## The tasks
(a) In the passage on software branding, how many lines of detail did television screens of the time show?
(b) Reproduce the stretch of the passage on software branding from "Pitch, their team’s" through "of the art?".
(c) Carry on the passage on software branding from the point where it stops.

## Source excerpt

::::

Wunderlist itself was a final hurrah to the skeuomorphic design that the early iPhone popularized, launched only a couple years before iOS 7 decreed flat design was the next big thing. With paper-like notes, bubbly buttons, and background photos of brick and wood, Wunderlist felt more like a real-world thing unconstrained by silicon and screens.

Pitch, their team’s new presentation app, didn’t bring back digital felt and paper. Instead, it showcased the newest thing in software branding: 3D, clay-style graphics that look more like kids’ toys than digital tools.

Art, so often, reflects the technology of its day. Charcoal on cave walls. Bronze cast in clay. Pigment infused parchment. Letters pressed.

And so it has been with software landing pages, where form followed function and changing technology enabled new design styles. But who would have foreseen software’s switch to subscriptions changing today’s state of the art?

Is this the real world?

“This is the BBC” was branding enough for decades of radio news. Simple technology, simple branding.

Television required show and tell, an identification logo or ident as they came to be known. Thus it fell to WWII-era poster designer Adam Games to decide how the BBC should “identify itself to viewers” with “something more exciting than a selection of test cards in between the programmes.”

Technology inspired —“The symbol must move”—and limited. Screens of the time showed only 405 lines of detail, and animation tools were decades away.

::::

## Data section
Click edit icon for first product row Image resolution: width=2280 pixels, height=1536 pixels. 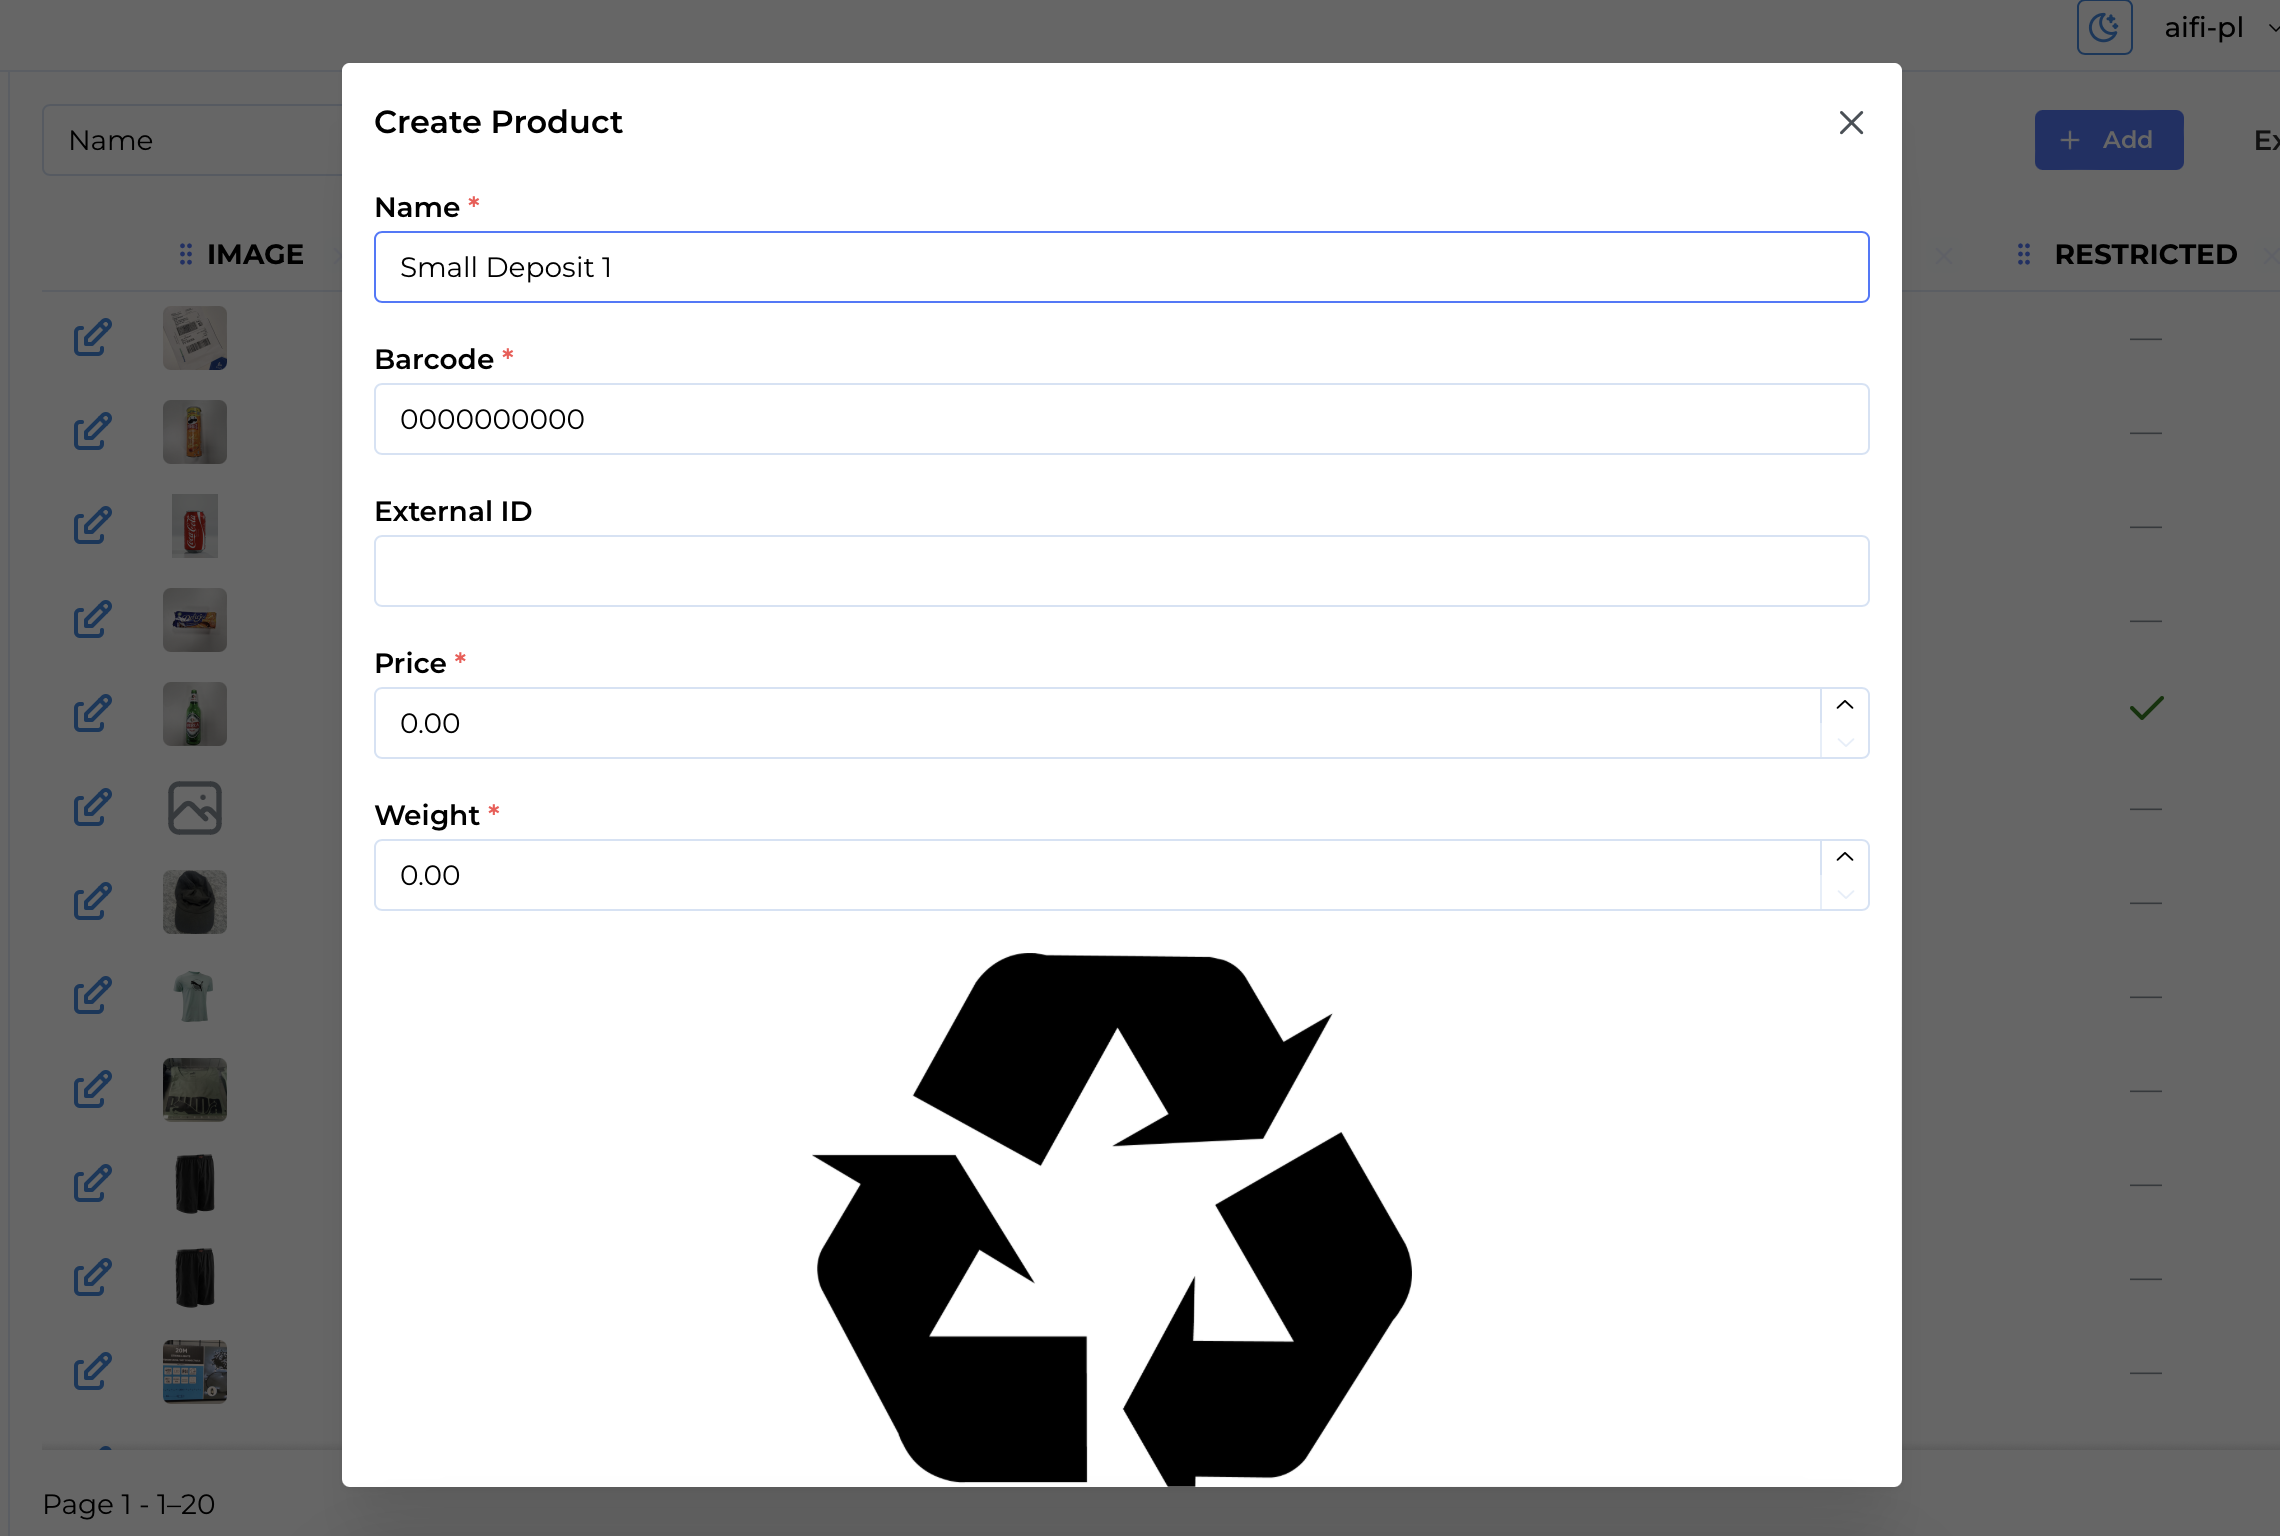[92, 338]
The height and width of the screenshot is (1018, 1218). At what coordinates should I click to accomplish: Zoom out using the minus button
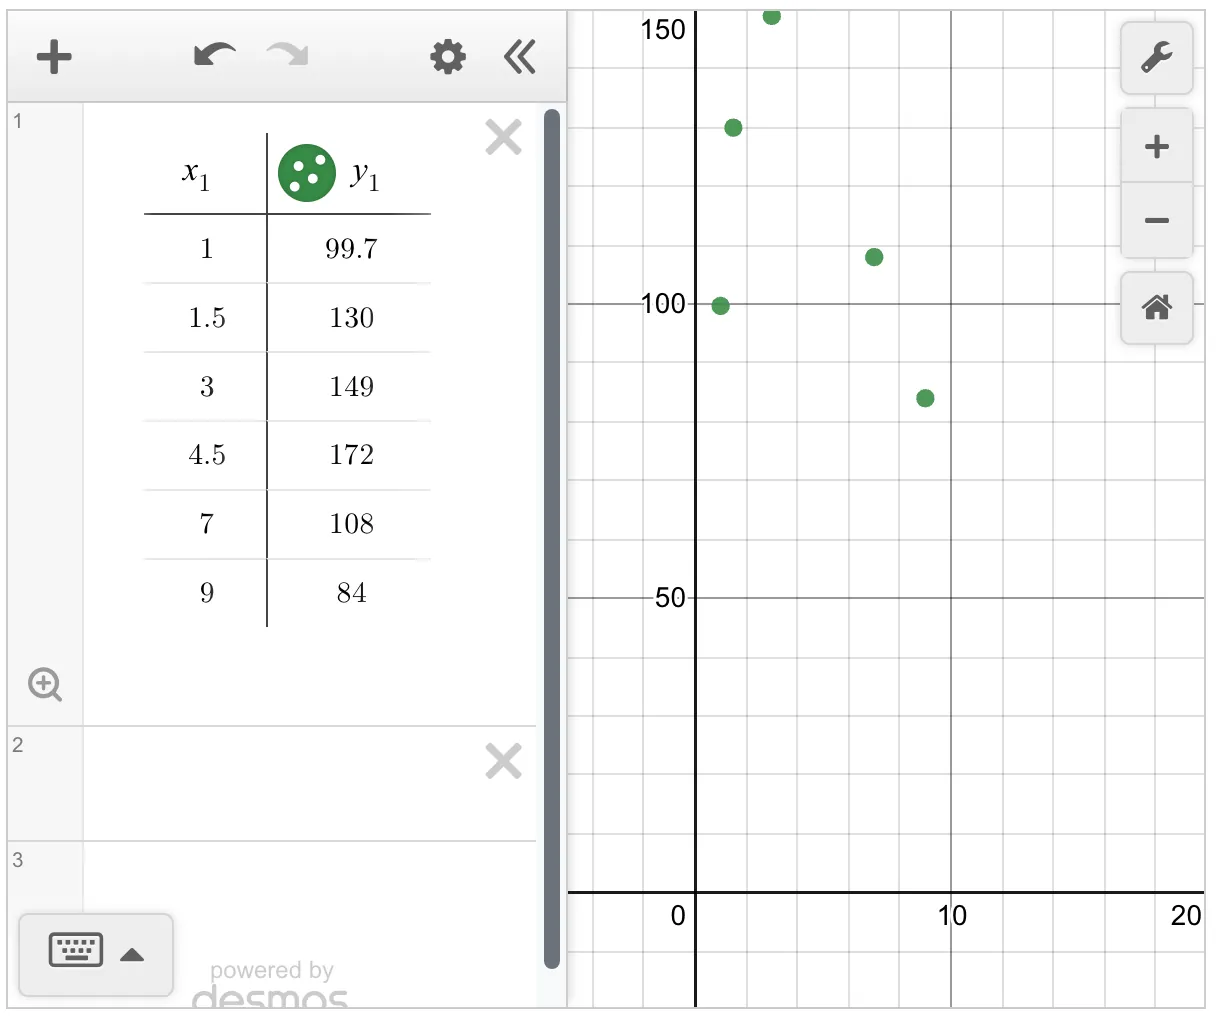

::::

## Exercise answers
(a) 405 lines.

(b)
Pitch, their team’s new presentation app, didn’t bring back digital felt and paper. Instead, it showcased the newest thing in software branding: 3D, clay-style graphics that look more like kids’ toys than digital tools.

Art, so often, reflects the technology of its day. Charcoal on cave walls. Bronze cast in clay. Pigment infused parchment. Letters pressed.

And so it has been with software landing pages, where form followed function and changing technology enabled new design styles. But who would have foreseen software’s switch to subscriptions changing today’s state of the art?

(c)
So the poster designer teamed up with a sculptor to build a wire and wood model, with a motor and lights to fake animation. Just enough to create the bat wings logo—BBC’s first moving ident.

Technology marched on, and with it the state of the art. The BBC welcomed color TV nearly two decades later with a motorized globe in a mirrored box, color added during the broadcast. And by 1985, computer technology finally matched the BBC’s ambitions as the first digitally rendered globe proceeded the nightly news.

And then software-powered design was everywhere, following the same progress as the BBC’s logo with increasingly better designs as technology made it possible.

Scissors and glue: 1990’s

Technology had influenced print design for decades before the personal computer. Print design, in turn, influenced software branding.

Before you could crop photos and mash them up in Photoshop, designers were clipping art from paste-up books and manually building page layouts on paper. Xerox machines and later digital scanning duplicated the work, but the original always started with layers of paper.

Software branding on boxes and disks arrived when paste-up was still state of the art. The first Microsoft Windows box—released the same year as BBC’s digital globe—was closer to a collage with a photo of a computer framed in blue. Early Microsoft Office box art featured box inception, with boxes for each included product with its own digital clip art icon.

Flat and fast: 2000-2005

Box art changed faster. Office boxes showed clouds (to match Windows 95’s iconic background), photos of actual offices, and bubbly 3D icons. Adobe put paintings and photo mashups on their boxes, educational software included cartoons. With print design and loading screens, there were few technological restrictions to hold you back.

For nascent web apps, though, simple flat designs weren’t as much an aesthetic choice as a necessity. When your average user has dial-up internet and a browser like Internet Explorer 5 with limited CSS support, you kept things simple.

Thus the flat, boxy designs that dominated early web apps such as Salesforce’s site in 2000, MailChimp in 2002, and even Wufoo in 2007. Strong colors, detailed copy, and grid-based layouts defined early SaaS startup’s design language.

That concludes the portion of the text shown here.